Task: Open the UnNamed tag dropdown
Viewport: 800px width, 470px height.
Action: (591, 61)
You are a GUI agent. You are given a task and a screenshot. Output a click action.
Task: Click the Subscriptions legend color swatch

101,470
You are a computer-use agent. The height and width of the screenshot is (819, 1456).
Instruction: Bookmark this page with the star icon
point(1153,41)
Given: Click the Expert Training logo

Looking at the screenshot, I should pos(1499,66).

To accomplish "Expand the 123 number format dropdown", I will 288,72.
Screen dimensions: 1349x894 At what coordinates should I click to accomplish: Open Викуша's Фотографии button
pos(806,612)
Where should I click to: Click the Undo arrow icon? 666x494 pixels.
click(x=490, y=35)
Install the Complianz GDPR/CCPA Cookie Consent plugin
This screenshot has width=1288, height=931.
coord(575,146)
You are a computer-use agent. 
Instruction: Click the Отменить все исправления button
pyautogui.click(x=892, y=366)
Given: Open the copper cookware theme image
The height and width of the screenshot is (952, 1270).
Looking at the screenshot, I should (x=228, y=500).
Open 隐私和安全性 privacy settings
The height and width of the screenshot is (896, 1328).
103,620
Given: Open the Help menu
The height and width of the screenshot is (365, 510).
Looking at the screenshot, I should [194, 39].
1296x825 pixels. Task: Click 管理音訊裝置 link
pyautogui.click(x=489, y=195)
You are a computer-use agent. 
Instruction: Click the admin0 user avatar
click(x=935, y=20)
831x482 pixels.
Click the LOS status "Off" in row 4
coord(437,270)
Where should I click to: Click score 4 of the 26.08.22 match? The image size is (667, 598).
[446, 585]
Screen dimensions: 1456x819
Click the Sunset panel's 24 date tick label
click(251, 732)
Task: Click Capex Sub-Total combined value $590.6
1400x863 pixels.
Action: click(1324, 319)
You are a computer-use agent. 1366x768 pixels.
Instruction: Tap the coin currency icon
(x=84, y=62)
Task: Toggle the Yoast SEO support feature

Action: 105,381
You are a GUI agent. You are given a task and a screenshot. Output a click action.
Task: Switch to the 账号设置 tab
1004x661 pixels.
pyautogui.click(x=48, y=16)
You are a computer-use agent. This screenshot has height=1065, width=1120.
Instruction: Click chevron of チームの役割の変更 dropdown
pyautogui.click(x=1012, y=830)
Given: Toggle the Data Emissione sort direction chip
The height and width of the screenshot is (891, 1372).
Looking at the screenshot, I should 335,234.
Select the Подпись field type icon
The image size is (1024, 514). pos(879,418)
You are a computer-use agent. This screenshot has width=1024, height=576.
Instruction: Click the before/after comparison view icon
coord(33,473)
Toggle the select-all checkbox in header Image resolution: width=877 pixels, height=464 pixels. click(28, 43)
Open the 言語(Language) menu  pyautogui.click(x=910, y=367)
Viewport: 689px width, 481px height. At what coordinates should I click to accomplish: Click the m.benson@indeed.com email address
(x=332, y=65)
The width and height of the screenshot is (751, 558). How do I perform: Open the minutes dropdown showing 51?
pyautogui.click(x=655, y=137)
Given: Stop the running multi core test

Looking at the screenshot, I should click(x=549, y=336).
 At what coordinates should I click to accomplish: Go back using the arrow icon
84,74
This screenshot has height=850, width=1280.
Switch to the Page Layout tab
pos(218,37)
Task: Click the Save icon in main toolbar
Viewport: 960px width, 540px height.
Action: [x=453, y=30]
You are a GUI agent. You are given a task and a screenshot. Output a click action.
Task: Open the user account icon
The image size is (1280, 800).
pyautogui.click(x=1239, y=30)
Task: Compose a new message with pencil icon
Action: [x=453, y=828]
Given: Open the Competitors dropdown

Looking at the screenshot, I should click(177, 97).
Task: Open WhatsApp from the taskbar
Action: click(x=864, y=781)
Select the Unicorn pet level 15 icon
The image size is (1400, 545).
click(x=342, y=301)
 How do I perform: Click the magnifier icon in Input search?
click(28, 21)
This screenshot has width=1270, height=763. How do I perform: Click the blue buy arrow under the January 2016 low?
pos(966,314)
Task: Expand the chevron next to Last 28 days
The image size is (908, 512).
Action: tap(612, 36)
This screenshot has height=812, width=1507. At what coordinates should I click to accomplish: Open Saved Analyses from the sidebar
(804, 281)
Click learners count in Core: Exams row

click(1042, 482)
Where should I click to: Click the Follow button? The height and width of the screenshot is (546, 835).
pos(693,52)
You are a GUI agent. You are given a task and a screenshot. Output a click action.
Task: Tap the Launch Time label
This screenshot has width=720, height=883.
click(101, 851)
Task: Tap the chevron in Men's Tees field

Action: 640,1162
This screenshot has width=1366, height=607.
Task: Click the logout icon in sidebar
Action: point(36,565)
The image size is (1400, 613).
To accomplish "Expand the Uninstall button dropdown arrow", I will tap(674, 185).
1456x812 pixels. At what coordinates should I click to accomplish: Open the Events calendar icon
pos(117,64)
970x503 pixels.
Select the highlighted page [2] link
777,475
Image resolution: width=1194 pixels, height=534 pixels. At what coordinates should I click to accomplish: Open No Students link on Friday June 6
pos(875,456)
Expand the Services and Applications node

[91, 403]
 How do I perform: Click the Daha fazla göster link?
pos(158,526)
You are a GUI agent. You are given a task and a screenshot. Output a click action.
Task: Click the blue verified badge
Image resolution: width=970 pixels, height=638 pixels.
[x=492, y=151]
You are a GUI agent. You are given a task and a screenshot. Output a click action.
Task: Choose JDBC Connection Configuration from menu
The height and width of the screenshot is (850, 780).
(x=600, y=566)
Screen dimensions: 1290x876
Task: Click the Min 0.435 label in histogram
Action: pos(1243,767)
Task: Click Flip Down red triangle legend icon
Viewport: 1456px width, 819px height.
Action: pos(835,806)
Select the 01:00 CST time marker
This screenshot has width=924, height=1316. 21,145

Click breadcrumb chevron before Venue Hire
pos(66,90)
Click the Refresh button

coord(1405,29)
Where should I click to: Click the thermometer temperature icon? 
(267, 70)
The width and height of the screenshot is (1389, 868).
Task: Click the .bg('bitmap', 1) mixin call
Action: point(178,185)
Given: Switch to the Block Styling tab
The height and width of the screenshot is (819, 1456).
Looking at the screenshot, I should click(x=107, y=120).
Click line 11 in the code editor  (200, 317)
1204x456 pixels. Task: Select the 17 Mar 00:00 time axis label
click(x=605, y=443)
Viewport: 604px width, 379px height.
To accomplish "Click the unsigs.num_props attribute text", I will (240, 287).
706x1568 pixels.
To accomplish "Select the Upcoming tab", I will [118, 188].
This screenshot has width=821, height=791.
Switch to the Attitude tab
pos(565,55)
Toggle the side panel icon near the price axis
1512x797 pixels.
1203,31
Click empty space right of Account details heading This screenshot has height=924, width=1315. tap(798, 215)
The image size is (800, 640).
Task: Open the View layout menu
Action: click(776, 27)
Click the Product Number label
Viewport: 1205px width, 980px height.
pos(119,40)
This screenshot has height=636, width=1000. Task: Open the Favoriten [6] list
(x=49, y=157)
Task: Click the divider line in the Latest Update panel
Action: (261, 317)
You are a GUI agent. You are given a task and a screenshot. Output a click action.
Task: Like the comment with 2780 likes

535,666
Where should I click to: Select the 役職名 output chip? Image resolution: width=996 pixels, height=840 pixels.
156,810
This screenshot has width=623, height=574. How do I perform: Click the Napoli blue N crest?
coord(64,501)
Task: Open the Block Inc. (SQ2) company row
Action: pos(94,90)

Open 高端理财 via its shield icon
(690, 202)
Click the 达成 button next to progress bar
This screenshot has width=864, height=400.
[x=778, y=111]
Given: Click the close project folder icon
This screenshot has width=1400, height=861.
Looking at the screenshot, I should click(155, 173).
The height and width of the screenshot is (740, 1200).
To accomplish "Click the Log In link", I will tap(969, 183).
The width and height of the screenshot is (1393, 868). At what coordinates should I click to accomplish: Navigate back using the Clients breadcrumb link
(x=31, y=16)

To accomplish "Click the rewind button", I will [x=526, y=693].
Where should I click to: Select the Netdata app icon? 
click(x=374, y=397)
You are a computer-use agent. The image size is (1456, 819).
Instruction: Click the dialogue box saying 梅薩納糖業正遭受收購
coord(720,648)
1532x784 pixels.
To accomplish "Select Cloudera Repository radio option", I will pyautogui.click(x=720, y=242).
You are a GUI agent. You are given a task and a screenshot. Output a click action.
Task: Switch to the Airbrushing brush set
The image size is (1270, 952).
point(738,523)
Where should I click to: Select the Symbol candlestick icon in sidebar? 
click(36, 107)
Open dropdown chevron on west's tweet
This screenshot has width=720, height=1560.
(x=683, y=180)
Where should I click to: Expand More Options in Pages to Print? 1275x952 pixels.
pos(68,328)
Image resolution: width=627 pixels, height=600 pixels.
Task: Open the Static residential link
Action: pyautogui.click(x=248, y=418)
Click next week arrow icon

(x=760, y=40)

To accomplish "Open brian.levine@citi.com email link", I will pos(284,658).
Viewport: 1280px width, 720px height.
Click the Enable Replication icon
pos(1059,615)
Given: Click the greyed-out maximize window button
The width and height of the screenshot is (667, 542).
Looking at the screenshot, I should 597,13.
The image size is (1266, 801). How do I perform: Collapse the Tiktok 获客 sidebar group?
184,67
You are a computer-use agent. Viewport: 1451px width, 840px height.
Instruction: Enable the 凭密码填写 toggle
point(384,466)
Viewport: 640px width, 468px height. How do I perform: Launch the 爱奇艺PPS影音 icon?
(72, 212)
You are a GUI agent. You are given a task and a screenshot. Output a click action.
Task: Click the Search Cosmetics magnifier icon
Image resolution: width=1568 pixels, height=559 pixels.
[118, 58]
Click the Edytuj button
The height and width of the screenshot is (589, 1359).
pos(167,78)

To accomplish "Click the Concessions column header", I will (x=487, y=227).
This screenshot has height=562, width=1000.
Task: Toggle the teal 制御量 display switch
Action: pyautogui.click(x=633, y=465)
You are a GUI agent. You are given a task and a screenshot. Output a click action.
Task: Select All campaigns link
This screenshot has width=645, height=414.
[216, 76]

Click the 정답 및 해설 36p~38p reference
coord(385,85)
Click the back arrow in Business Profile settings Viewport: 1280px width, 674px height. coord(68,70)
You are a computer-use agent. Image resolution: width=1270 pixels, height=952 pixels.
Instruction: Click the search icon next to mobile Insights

__Written problem__:
Express the records from the line containing "You are a computer-use agent. Image" through the end of the records as a JSON list of strings, one string per line, leaving out blank lines.

__Expected answer__:
[
  "You are a computer-use agent. Image resolution: width=1270 pixels, height=952 pixels.",
  "Instruction: Click the search icon next to mobile Insights"
]